BRIEF:
Exactly as written, copy the lines that run from the start of the data below to the line containing "Task: Click the Главная breadcrumb link", both ends included.

(Saved data entries)
╔══
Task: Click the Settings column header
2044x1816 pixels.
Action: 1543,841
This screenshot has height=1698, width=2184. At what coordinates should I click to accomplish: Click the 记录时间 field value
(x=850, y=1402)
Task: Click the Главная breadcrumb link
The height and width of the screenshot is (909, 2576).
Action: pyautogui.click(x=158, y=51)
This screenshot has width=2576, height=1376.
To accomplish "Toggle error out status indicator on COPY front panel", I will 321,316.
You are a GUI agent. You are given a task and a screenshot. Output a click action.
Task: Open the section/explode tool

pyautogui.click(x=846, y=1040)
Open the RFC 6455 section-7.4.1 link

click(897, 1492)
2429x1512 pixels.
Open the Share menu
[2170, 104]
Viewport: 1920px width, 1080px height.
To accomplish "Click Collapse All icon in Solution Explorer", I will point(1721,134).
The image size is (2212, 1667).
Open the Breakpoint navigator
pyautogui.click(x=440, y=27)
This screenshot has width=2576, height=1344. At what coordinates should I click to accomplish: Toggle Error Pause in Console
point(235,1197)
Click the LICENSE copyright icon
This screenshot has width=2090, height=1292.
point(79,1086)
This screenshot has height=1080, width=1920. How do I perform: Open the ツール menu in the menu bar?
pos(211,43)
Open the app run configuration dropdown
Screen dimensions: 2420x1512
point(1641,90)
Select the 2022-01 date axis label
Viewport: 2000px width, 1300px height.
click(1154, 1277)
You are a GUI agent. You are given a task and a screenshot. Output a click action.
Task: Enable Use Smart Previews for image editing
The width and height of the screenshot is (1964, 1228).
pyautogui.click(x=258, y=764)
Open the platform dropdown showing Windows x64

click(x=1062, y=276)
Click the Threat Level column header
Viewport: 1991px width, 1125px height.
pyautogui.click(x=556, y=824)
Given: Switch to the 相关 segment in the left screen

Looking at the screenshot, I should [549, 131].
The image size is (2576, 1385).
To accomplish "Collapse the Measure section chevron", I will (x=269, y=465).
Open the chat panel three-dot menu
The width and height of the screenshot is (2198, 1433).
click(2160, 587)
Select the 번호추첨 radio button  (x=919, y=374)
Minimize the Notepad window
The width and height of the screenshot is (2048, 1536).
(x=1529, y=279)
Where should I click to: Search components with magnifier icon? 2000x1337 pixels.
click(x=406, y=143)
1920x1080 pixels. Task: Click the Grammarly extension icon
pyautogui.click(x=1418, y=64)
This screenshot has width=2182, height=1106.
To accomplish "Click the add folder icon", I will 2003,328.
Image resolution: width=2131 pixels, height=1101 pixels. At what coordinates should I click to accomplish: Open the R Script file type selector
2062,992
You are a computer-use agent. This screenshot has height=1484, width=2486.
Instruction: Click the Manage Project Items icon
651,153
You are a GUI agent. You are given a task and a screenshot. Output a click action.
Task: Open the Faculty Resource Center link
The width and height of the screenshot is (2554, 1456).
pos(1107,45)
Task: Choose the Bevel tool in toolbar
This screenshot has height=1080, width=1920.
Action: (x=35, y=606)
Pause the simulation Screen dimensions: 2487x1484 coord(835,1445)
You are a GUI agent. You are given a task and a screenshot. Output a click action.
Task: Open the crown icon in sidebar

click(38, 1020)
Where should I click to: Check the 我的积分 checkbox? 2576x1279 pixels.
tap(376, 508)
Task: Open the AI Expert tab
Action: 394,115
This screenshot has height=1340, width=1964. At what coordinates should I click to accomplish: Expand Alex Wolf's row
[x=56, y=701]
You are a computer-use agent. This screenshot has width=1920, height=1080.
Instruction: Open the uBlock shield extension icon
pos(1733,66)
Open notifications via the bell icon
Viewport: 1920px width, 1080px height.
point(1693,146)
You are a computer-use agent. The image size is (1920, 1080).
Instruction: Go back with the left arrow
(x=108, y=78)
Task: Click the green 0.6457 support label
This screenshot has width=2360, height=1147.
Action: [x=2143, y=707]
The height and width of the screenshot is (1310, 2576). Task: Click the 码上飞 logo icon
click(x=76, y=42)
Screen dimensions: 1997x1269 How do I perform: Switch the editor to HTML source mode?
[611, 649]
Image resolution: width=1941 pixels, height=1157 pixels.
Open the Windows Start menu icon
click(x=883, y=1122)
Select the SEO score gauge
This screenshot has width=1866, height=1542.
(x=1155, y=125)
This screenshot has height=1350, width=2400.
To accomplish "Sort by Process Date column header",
╚══
WRITTEN ANSWER:
Task: Click the Settings column header
2044x1816 pixels.
Action: 1543,841
This screenshot has height=1698, width=2184. At what coordinates should I click to accomplish: Click the 记录时间 field value
(x=850, y=1402)
Task: Click the Главная breadcrumb link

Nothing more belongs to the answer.